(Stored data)

-----

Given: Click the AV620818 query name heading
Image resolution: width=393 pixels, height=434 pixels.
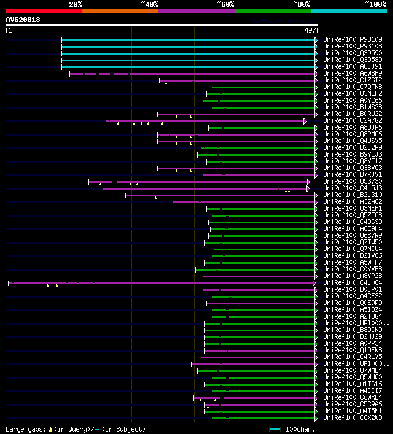Looking at the screenshot, I should [23, 20].
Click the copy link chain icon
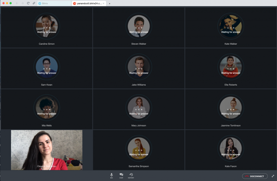Image resolution: width=277 pixels, height=181 pixels. pos(34,3)
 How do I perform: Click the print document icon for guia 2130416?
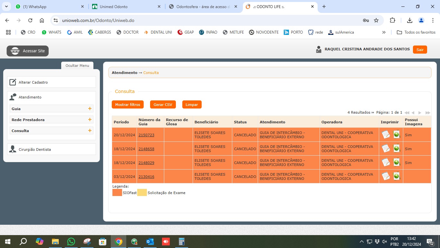(386, 176)
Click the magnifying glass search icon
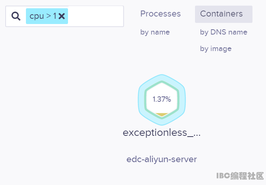 coord(16,16)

-----

Each entry should be output word for word, with no pictures carried over.

__TASK RESPONSE__.
Given: Click the AV620818 query name heading
Image resolution: width=393 pixels, height=434 pixels.
Looking at the screenshot, I should [23, 20].
Click the copy link chain icon
Image resolution: width=277 pixels, height=181 pixels. pos(34,3)
 How do I perform: Click the print document icon for guia 2130416?
(386, 176)
Click the magnifying glass search icon
 coord(16,16)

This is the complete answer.